Liputan6.com, Palembang – Kematian tragis yang dialami BR (4), bocah yang tewas disiksa ibu kandungnya, itu menyisakan duka mendalam bagi sang ayah, Salbani (30).
Dengan berurai air mata, warga Jalan Lubuk Bakung, Kecamatan Ilir Barat 1, Palembang, Sumatera Selatan (Sumsel), itu memakamkan anak semata wayangnya tak jauh dari kediamannya pada Selasa, 22 November 2016.
Kasat Reskrim Polresta Palembang Kompol Maruly Pardede menuturkan sebelum dimakamkan, jenazah BR divisum di Rumah Sakit Bayangkara Palembang. Meski belum ada hasil, secara kasat mata di sekujur tubuh korban terdapat bekas luka.
"Baik itu luka lama maupun luka yang baru membiru. Ada beberapa lubang di tubuh yang menimbulkan luka darah," ujar Maruly kepada Liputan6.com, Rabu (23/11/2016).
Baca Juga
Advertisement
Dari pengakuan SK (23), pelaku sering menggigit tubuh korban hingga berdarah. Bahkan, luka lebam tersebut menyebar ke seluruh tubuh, seperti di kaki, pantat, badan, punggung, pangkal lengan dan pangkal paha.

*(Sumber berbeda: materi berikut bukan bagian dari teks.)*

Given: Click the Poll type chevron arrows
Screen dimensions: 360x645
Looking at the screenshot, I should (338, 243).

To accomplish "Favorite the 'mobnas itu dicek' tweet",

Meninggalnya BR kemungkinan karena penganiayaan terakhir yang dilakukan SK, pada Senin, 21 November 2016. Setelah cekcok mulut dengan suaminya, SK melampiaskan kekesalannya kepada sang anak. Terlebih, BR tak berhenti menangis saat dianiaya.
"Sekitar pukul 11.30 WIB, anaknya bangun dan menangis, SK langsung menendang dadanya sekali. Korban pun masih menangis, SK lalu mencubit, memukul dan menggigit BR. Karena masih menangis, SK akhirnya memandikan BR. Barulah anaknya berhenti menangis," kata Maruly.
Air Asam Jawa
Setelah dimandikan, BR mengadu kepada ibunya kalau ia merasakan sakit di bagian dada. SK pun memberikan air asam jawa kepada korban untuk meredam sakit dada anaknya.

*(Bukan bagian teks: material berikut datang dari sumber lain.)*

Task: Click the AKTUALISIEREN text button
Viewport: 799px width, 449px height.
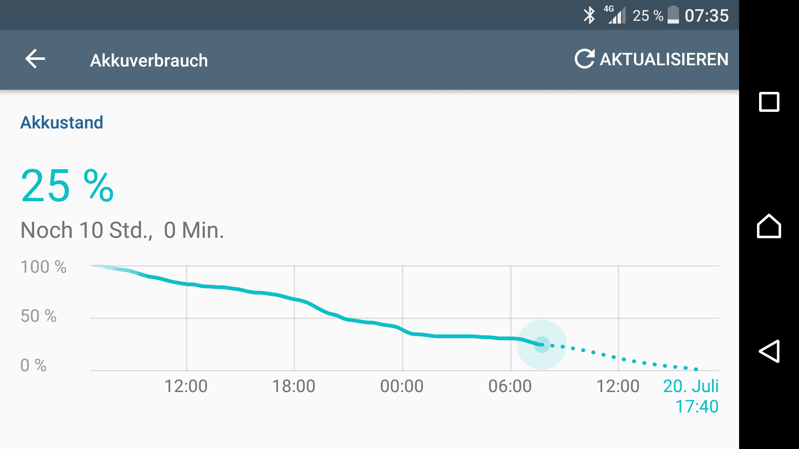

Korban lalu mengatakan bahwa tubuhnya terasa capai dan ingin segera tidur di kamar. Namun, saat SK membangunkan sang anak, tubuh anaknya tak kunjung bergerak.
Sekitar pukul 19.00 WIB, SK lalu mendatangi Mapolresta Palembang dengan melaporkan sang suami karena terjadi melakukan Kekerasan Dalam Rumah Tangga (KDRT) kepada SK dan anaknya.

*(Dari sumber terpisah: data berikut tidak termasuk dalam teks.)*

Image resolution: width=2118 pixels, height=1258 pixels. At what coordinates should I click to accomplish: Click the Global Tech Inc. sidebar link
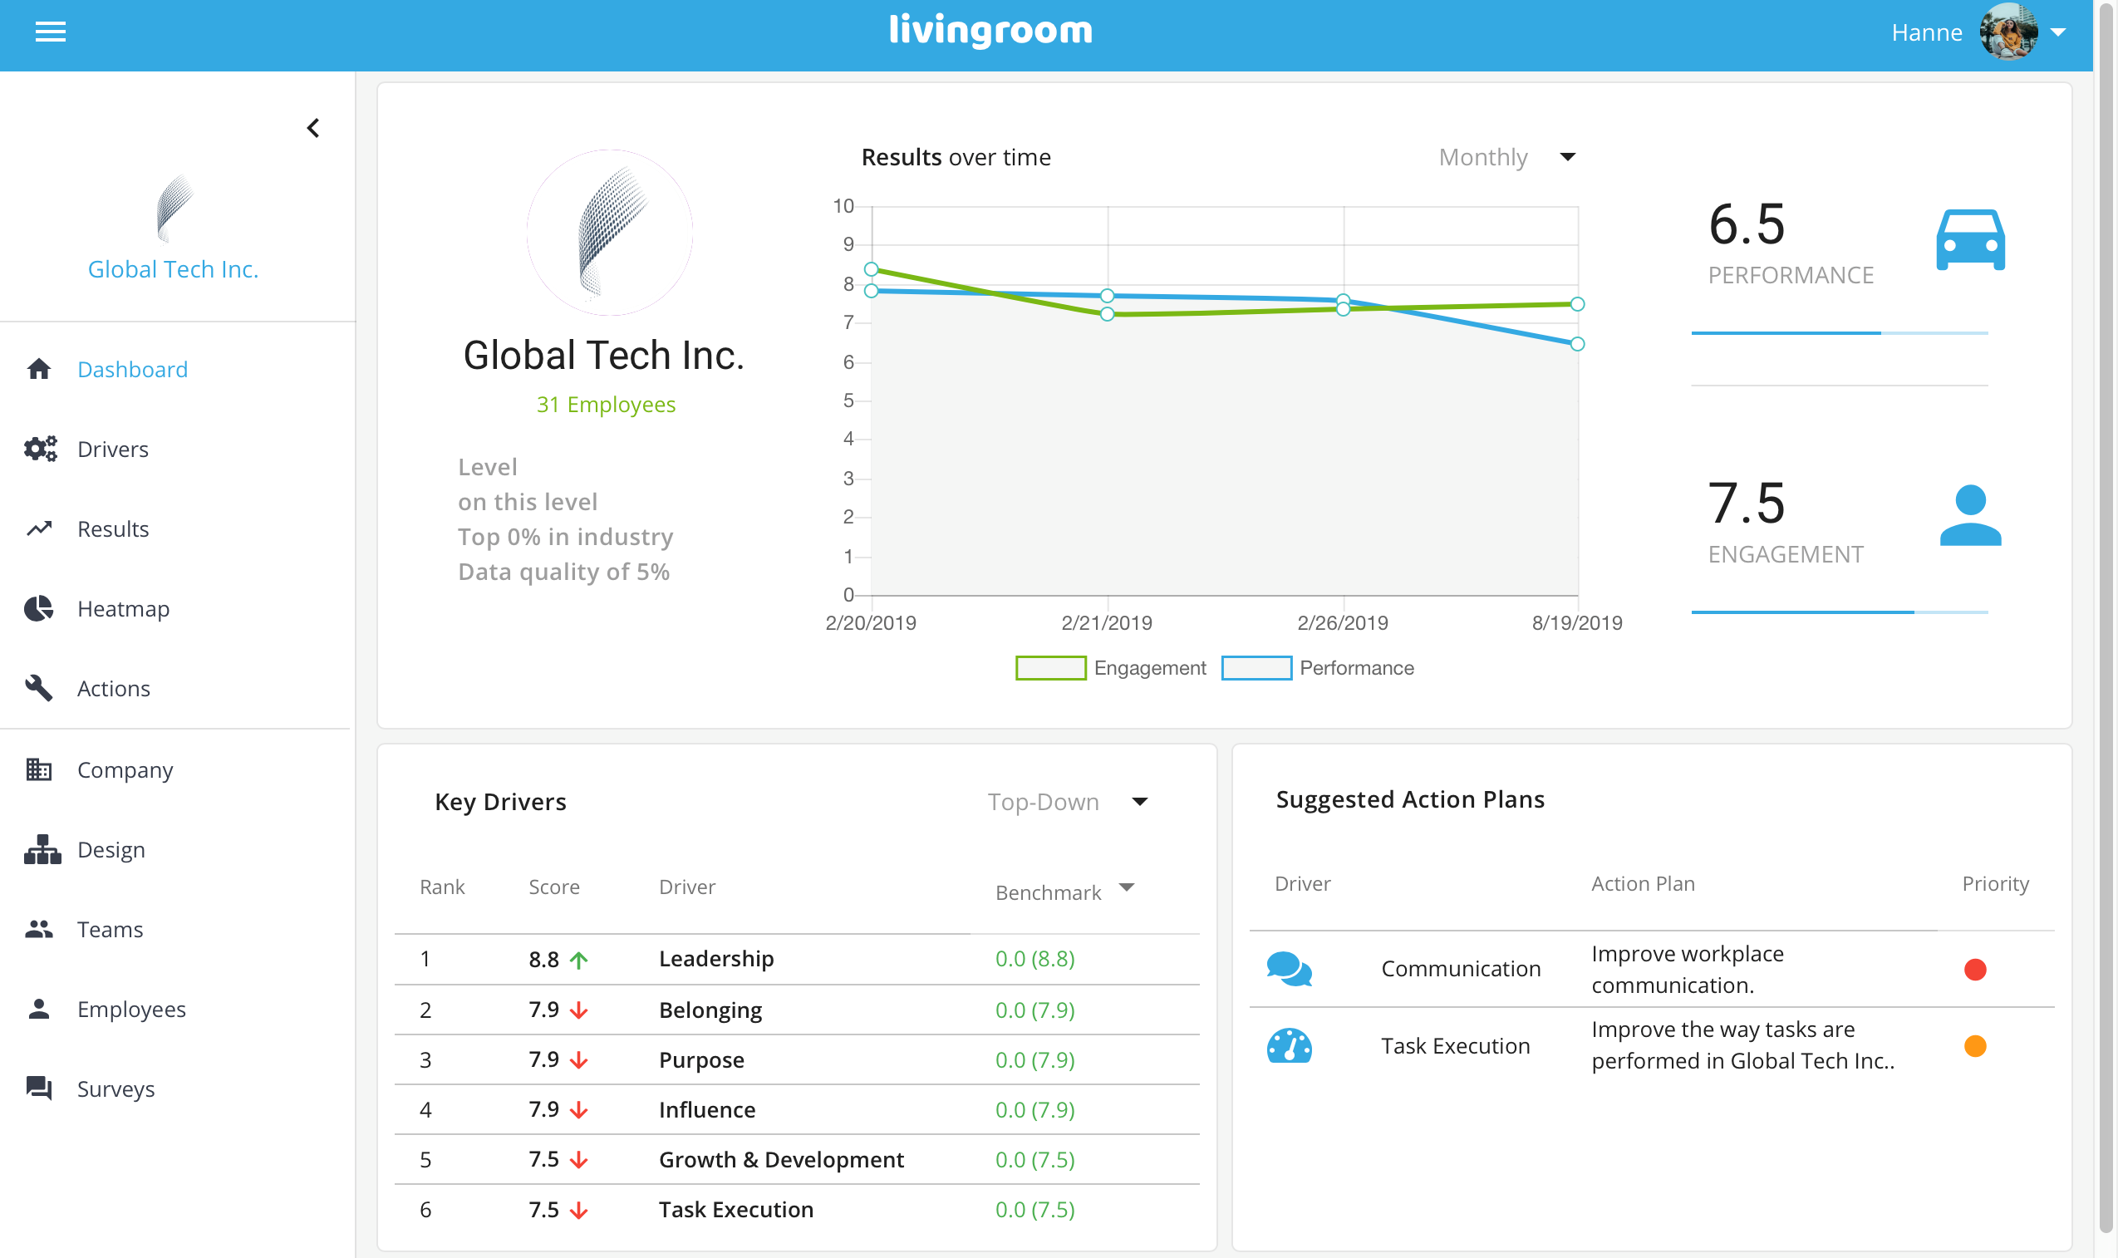coord(173,270)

"Waktu kami tanyakan, dia bilang anaknya hanya tertidur saja. Dia tidak mengaku kalau anaknya sudah meninggal," ujar Maruly.
Saat melihat bentuk fisik SK, tidak ditemukan adanya bentuk penganiayaan atau KDRT yang dilaporkan SK ke Polresta Palembang. Namun, pihaknya belum bisa memastikan apakah laporan tersebut hanya alibi SK untuk menutupi penganiayaan terhadap anaknya atau bukan.
"Untuk kejiwaan pelaku juga terlihat normal. Saat di-BAP, tidak ada gelagat kelainan jiwa," ucap Maruly.
Sempat Pisah Ranjang
Sebelum peristiwa nahas terjadi, cekcok rumah tangga SK dan Salbani sudah terjadi sejak 2015. Mereka bahkan sempat pisah ranjang dan tidak tinggal satu atap. SK memilih pulang ke rumah orang tuanya, sedangkan Salbani tinggal bersama anaknya di rumah orang tuanya.
Pada Febuari 2016, mereka akhirnya memilih rujuk dan tinggal di rumah orangtua Salbani. Setelah merasa mampu, mereka akhirnya memilih pindah ke rumah kontrakan yang tak jauh dari rumah orangtua Salbani.
Selama rujuk, Salbani memang mengaku sering ribut dengan istrinya. Namun karena Salbani bekerja sebagai buruh kasar dari pagi hingga malam, dia tidak mengetahui apa yang dilakukan SK pada anaknya.
"Dari pengakuan Salbani, dia tidak tahu kalau anaknya dianiaya. Tapi kita masih mendalami, apakah ada peran suami atau tidak dalam kasus ini," kata Maruly.
Polisi juga sudah menginterogasi beberapa saksi, seperti keluarga dan tetangga di dekat rumah pelaku. Para saksi mengaku memang sering mendengar pertengkaran suami istri tersebut. Namun untuk aksi penganiayaan tersebut, saksi tidak mengetahui secara pasti.